How could that happen? The Dodd-Frank Act, passed in 2010 in response to the crisis, created the Financial Stability Oversight Council (FSOC) and charged it with identifying potential risks to the financial system. Globally, the Group of 20 nations charged the Financial Stability Board (FSB) with the same task. Both bodies are dominated by bank regulators. Both bodies now are examining whether some asset managers and investment funds — including U.S. mutual funds — should, like the largest banks and insurance companies, be designated “systemically important financial institutions,” or SIFIs.

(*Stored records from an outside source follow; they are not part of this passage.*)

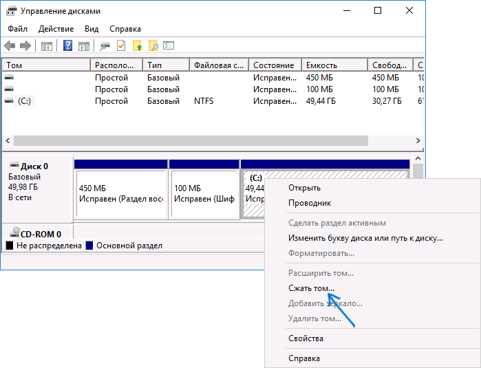Viewport: 481px width, 368px height.
Task: Choose Сжать том... in the context menu
Action: (311, 288)
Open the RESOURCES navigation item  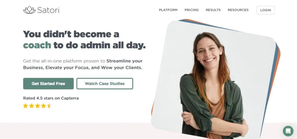click(x=238, y=10)
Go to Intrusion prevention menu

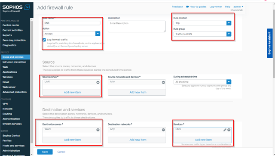14,62
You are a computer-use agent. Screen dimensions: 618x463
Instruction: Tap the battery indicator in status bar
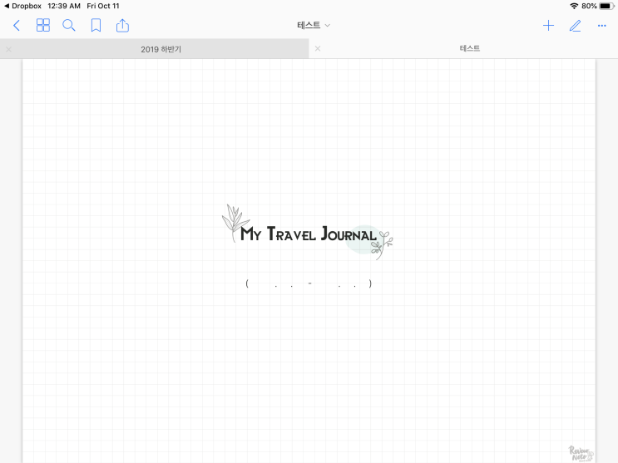(x=606, y=6)
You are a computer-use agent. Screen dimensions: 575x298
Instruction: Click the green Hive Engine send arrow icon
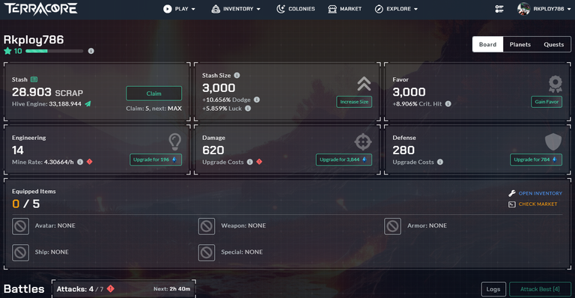(88, 104)
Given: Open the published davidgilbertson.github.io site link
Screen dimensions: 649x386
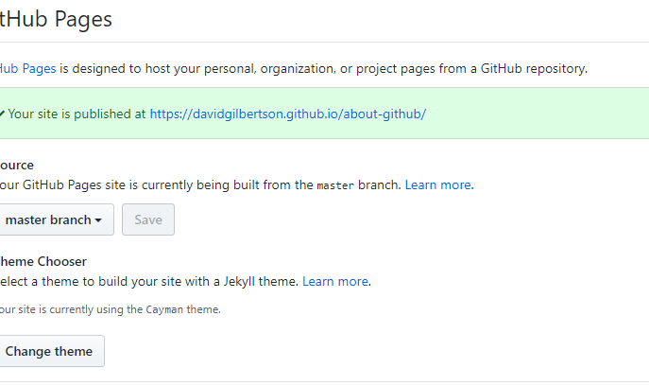Looking at the screenshot, I should click(x=288, y=114).
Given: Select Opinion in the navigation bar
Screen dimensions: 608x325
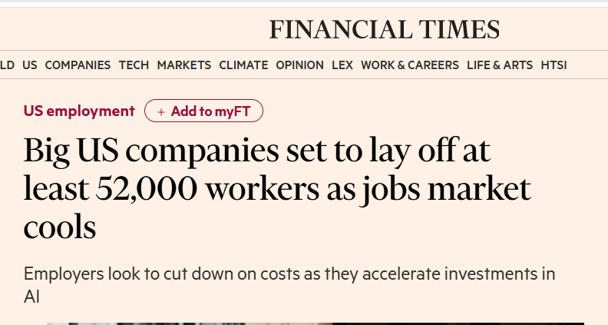Looking at the screenshot, I should [299, 65].
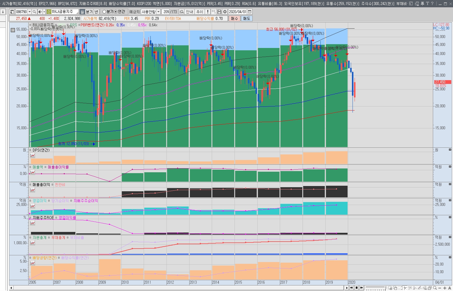Expand the speaker icon dropdown arrow
The width and height of the screenshot is (453, 291).
click(44, 12)
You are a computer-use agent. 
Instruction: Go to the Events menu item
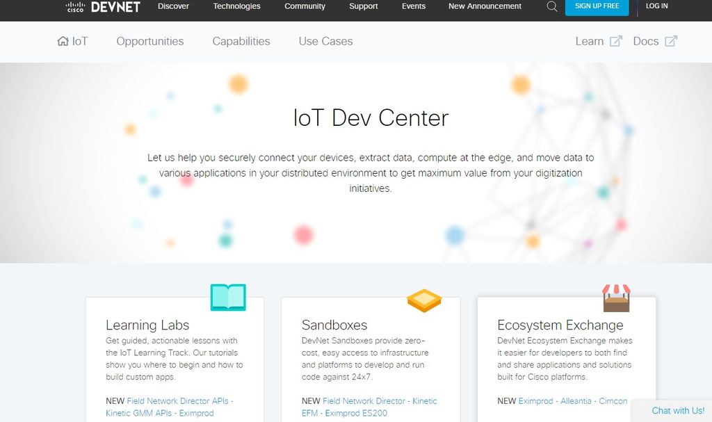point(414,6)
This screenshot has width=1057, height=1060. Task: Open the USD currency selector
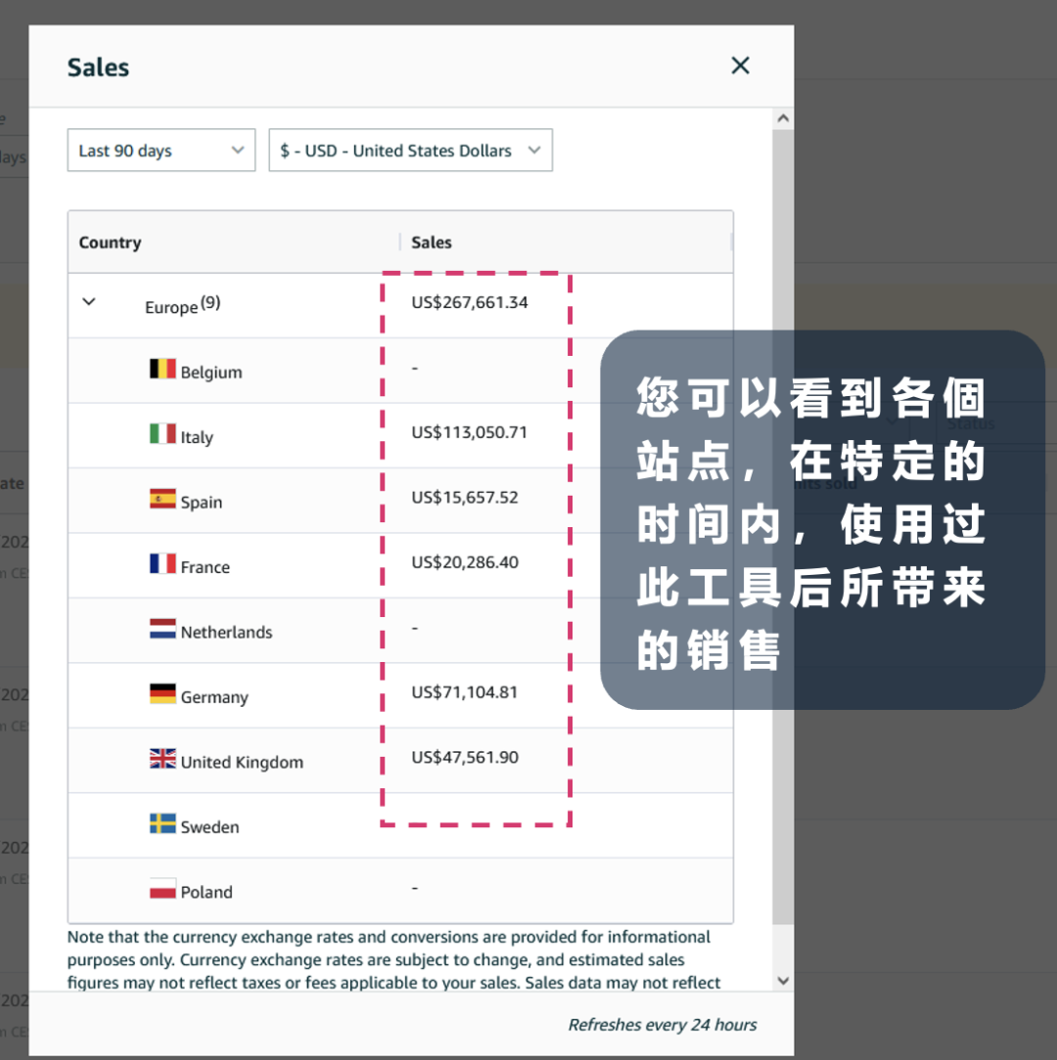click(x=410, y=150)
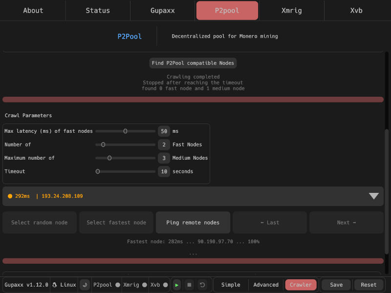This screenshot has width=391, height=293.
Task: Click the Timeout value field showing 10
Action: pyautogui.click(x=164, y=171)
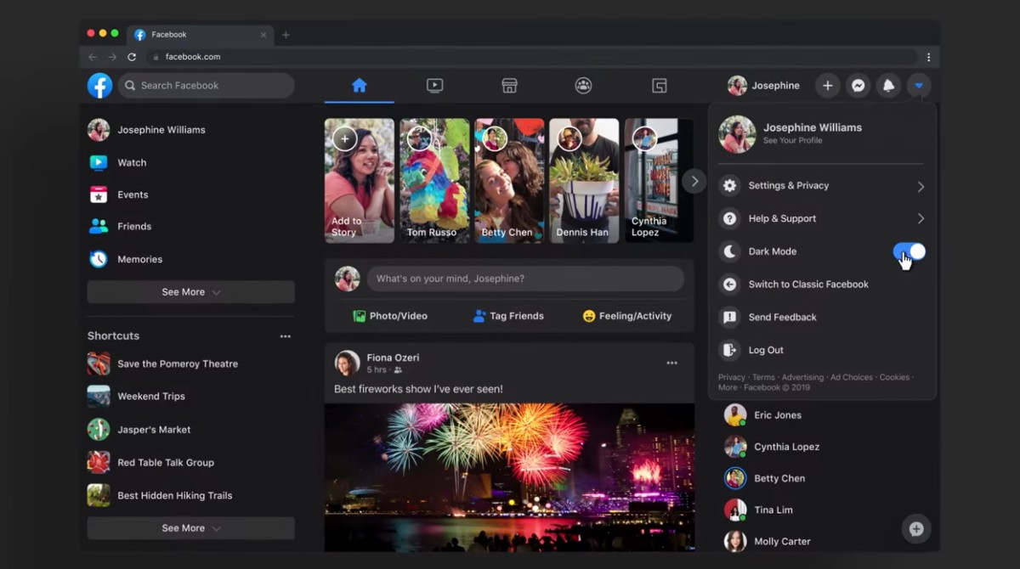Open Messenger from the top bar
Image resolution: width=1020 pixels, height=569 pixels.
click(859, 86)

The answer is emphatically no, they should not. Asset managers do not pose risks to the financial system at large, and they and their mutual funds are comprehensively regulated already by the Securities and Exchange Commission.
If FSOC designates mutual funds as SIFIs, it will impair the single best tool available to average Americans for retirement saving and individual investment, as well as a key source of financing in our economy. The Federal Reserve Board henceforth would supervise the activities of all funds so designated. Under the so-called Collins Amendment to the Dodd-Frank Act, these funds would have to meet bank-level capital requirements. They would have to pay fees to cover costs of the Fed, FSOC and Treasury’s research arm, the Office of Financial Research. Fund investors would pay all these additional costs — but they would be imposed only on the designated funds or fund families, thus distorting competition and investor choice.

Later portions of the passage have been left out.